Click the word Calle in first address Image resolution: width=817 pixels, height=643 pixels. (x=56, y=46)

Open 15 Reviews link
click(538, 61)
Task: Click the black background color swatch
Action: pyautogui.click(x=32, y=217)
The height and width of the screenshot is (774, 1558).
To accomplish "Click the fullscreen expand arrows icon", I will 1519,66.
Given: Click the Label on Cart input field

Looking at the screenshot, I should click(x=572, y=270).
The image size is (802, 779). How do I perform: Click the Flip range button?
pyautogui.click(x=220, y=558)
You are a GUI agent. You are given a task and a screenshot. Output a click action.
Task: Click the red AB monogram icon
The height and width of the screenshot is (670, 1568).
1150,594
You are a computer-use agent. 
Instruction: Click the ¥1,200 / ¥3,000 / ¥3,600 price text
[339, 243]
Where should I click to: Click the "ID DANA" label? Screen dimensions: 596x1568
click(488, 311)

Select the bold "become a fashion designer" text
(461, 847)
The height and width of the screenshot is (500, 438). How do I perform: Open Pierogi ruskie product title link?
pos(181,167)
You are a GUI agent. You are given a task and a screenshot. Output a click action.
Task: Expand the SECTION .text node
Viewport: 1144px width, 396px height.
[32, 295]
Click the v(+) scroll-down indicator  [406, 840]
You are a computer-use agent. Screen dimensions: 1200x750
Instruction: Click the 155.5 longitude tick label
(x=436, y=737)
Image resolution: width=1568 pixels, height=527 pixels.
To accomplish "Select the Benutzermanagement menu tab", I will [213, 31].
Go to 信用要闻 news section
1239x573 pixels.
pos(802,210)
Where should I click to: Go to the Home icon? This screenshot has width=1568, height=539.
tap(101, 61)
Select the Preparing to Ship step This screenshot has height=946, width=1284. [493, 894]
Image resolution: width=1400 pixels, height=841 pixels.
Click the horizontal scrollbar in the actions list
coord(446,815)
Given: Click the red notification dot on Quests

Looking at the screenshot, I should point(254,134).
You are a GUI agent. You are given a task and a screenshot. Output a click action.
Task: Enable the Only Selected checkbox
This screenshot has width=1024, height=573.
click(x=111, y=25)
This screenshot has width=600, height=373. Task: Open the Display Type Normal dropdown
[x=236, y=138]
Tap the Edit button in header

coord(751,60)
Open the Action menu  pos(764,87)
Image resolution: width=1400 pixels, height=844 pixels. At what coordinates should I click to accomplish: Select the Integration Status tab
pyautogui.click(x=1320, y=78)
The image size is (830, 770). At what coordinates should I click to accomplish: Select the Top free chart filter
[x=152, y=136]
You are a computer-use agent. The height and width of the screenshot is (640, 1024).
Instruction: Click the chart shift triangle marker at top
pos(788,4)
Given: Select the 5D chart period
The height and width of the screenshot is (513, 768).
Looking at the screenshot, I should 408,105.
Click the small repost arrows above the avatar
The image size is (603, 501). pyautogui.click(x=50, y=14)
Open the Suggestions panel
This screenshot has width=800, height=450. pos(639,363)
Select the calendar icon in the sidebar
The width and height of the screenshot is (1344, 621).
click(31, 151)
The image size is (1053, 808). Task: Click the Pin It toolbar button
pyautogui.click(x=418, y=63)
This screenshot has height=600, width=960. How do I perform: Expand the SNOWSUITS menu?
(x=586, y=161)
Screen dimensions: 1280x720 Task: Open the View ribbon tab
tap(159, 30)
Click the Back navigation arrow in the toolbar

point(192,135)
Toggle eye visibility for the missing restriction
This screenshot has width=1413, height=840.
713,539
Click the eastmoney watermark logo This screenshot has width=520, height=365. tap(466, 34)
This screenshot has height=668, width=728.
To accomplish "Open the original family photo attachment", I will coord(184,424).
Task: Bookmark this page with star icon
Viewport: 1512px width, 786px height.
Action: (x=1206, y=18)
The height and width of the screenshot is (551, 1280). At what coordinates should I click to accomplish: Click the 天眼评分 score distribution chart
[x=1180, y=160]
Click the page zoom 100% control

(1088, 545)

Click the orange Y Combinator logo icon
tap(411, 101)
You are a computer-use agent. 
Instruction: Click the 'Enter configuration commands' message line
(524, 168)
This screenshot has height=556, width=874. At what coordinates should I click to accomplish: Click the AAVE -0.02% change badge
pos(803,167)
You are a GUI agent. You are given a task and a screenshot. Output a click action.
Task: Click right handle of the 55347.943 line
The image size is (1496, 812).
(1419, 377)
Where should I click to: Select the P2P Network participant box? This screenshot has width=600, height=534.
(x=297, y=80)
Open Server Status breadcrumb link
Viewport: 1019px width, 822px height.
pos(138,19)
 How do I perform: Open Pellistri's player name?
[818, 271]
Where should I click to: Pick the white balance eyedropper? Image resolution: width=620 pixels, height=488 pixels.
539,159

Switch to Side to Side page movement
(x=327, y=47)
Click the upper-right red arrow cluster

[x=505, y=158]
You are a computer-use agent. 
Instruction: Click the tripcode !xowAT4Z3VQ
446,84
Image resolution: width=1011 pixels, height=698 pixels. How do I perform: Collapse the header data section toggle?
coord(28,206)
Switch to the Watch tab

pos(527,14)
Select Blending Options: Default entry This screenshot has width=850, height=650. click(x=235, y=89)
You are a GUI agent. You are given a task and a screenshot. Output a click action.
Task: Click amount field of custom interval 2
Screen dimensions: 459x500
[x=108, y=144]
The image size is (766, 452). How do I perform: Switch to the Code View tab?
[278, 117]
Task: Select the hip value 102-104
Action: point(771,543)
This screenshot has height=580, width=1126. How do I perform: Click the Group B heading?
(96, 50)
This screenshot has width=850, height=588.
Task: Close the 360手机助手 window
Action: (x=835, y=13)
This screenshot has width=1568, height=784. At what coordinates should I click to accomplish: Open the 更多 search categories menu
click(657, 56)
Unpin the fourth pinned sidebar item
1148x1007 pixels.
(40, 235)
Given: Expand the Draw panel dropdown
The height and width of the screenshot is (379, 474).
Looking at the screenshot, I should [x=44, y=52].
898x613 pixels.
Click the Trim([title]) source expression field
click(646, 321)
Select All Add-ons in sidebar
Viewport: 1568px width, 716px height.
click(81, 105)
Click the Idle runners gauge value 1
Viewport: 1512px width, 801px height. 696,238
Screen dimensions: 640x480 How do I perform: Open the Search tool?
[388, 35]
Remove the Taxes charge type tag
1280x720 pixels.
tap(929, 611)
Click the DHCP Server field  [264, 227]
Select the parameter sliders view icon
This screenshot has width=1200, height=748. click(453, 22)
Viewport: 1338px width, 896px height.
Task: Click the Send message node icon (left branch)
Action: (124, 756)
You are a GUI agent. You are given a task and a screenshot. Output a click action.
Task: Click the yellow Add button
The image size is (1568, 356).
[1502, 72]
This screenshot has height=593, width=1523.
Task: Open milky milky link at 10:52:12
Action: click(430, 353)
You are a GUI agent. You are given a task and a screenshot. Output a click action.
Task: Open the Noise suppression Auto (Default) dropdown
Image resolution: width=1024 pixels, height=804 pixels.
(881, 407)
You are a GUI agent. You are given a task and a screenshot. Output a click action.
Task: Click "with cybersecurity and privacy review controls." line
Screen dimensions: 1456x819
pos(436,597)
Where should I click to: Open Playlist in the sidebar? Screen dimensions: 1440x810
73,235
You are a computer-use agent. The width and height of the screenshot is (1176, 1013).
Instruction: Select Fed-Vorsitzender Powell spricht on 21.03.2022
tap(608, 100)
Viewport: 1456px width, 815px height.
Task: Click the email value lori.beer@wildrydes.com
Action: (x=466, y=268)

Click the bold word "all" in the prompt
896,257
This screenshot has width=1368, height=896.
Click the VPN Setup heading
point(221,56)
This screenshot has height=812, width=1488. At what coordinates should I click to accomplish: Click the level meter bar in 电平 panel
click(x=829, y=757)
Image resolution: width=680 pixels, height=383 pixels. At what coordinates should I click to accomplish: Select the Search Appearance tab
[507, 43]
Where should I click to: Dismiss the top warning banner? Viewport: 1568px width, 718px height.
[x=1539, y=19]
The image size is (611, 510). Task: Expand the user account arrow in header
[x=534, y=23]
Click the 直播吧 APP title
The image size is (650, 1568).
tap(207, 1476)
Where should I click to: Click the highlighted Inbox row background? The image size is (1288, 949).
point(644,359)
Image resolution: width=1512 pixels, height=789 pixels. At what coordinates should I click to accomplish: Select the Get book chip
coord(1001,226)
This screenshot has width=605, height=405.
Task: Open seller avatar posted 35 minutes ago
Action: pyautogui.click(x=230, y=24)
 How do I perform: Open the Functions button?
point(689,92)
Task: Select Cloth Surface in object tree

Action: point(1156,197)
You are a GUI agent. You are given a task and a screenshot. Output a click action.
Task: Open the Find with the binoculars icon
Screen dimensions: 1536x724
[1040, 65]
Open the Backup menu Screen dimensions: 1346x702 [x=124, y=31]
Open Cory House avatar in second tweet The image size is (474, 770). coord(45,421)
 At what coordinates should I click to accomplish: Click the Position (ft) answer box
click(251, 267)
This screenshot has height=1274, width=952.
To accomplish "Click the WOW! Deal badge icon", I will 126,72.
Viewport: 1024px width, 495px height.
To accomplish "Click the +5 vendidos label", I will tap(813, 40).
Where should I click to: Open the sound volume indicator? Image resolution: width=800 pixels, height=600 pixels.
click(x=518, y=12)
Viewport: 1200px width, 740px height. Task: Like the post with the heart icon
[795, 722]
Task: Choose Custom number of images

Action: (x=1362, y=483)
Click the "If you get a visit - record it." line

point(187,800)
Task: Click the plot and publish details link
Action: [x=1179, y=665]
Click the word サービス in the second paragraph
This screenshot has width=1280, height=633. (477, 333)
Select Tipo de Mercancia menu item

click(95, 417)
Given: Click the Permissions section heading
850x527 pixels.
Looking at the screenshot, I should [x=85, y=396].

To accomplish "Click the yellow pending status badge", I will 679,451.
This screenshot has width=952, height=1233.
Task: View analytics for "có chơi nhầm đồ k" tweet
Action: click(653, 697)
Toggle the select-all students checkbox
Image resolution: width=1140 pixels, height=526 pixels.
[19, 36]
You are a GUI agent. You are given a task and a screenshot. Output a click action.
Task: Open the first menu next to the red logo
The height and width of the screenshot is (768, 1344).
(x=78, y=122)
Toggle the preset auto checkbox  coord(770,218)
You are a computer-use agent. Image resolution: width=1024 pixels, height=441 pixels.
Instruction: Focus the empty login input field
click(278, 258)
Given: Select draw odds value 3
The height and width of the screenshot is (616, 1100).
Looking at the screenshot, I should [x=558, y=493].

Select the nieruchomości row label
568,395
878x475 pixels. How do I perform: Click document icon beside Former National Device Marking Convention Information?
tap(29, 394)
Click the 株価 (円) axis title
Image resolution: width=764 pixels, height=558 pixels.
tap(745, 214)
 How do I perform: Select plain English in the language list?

• • • • • • •

#### [Goal of the exercise]
Counting every line of the entries that holds the word "Default", report the total and no other text.

#### [Output of the task]
2